How nice it would be if this brief, effective coordination were also possible again and again during a meeting. For example, when I have just tried to explain to my colleague how important it is to use our revised slide master with our new corporate design and logo for the current customer offer. Apparently I was heard and apparently they agreed with me. It is often only later – after days or even weeks – that it becomes clear that the person I am talking to has obviously heard or understood something else.
Active listening in everyday life – it should be so easy, but it is often difficult to put into practice. Are you listening to me right now, or are you busy formulating your own thoughts?

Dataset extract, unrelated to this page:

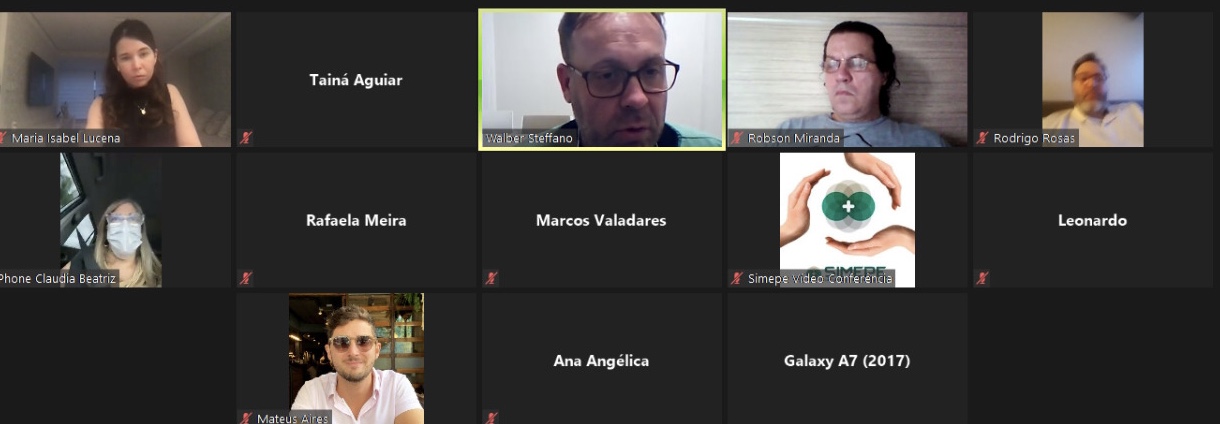The height and width of the screenshot is (424, 1220).
Task: Click the Galaxy A7 (2017) participant tile
Action: coord(847,358)
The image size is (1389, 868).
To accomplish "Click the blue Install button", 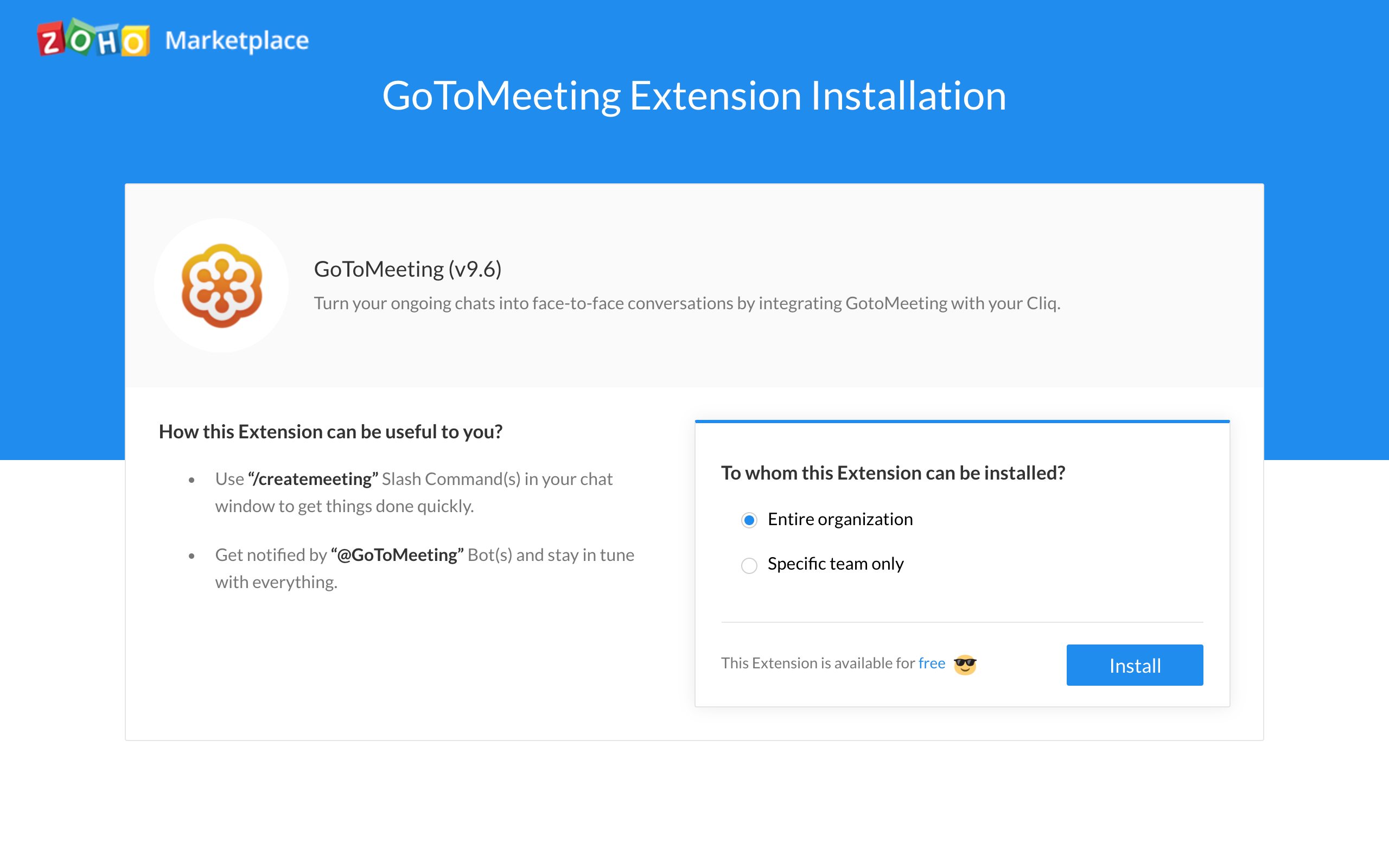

One of my teaching coaches once asked me this question during my coaching training. And in fact, I sometimes find myself focusing on thinking of the next clever thing I could answer or ask when someone tells me something. However, active listening involves first clearing my head of my own ideas and thoughts and paying full attention to the other person. You could call this the spirit of enquiry – an attitude with which I follow the other person’s ideas with an open mind, curiosity and free from my own agenda.
The second – often underestimated – step is paraphrasing. This means that to make sure I have understood the other person correctly, I repeat what they have said in my own words. “Did I understand correctly that the information about using the new slide master came too late?” “Yes, it was very late, and at the same time I didn’t understand why it was so important to tackle everything again now, even though the offer was already ready in the old design.”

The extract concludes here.